Она подбиралась все ближе, как подхваченная течением, повинуясь магнитному потоку, стонам, непостижимости происходящего. И вдруг пальцы, хлынувшие из-за камня, — нежные, девичьи, мокрые, — сжали ее узкую босую ступню. И сразу же электрический заряд неведомого ранее абсолютно странного наслаждения пронзил ее изумленное тело. И уже совсем близко от нее, уже вокруг нее, в пенных разрушающихся лабиринтах волн, руки сплетались с руками, и отовсюду смотрели глаза цвета моря, высвеченного солнцем: это существо по имени Оргия Икс смотрело на нее сотней морских глаз. Соленые губы, созданные лишь для поцелуев, улыбались ей с той насмешливой беззащитностью наслаждения, которая, наверное, наполняла бы до краев мысли танцующих водорослей, мысли божественного планктона, мысли пены, мысли сверкающих в море камней, если бы эти создания не только плясали в водах, цвели, вращались и громоздились, но снисходили бы к мыслям. Однако зачем этим святым созданиям мысли?

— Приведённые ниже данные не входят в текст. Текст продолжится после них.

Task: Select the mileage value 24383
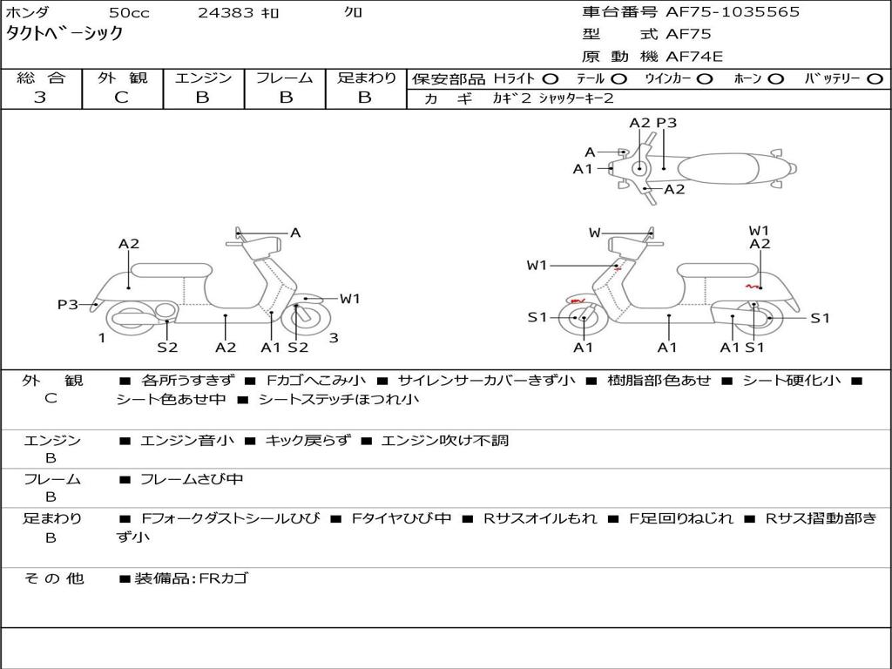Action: coord(226,13)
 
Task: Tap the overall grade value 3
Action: coord(40,98)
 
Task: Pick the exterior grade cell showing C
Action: coord(121,98)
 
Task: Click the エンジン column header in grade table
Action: coord(203,78)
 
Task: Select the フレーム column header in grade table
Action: coord(284,78)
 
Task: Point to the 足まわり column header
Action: coord(366,78)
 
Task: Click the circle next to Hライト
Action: coord(551,78)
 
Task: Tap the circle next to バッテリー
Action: coord(875,78)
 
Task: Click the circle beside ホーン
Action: coord(776,78)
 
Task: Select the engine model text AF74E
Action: coord(694,57)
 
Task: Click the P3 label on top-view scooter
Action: coord(666,123)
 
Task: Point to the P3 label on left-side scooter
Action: coord(68,304)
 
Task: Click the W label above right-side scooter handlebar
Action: coord(595,233)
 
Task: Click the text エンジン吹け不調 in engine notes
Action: coord(444,441)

И вот уже не одна рука, а десятки русалочьих рук, влажных, прохладных и нежных, скользили по ее телу, она взасос целовала губы, остро пахнущие морской волной, по ее лицу катились чьи-то мокрые волосы с привкусом спирулины, токи донных ландшафтов вплетались в ее извивающийся состав, отростки маракотовых бездн проникали в нее, словно щупальца самого моря, лица всплывали за лицами, как чешуйки гигантской золотой рыбы, проглотившей рыбака и рыбачку, лица, блаженно искаженные вечным оргазмом, изласканные, смеющиеся вместе с морем.
Она кричала то ли от наслаждения, то ли от изумления, и крик ее висел над бухтой вместе с криками чаек, и в полубреду ей чудилось, что все эти лица — бесконечные отражения лиц Петрантонио и Элоизы. Но кто знает, какими были в действительности лица той одинокой парочки, молодой, красивой и беспечной, которая оказалась случайно, сплетенная воедино, в эпицентре испытаний секретного оружия?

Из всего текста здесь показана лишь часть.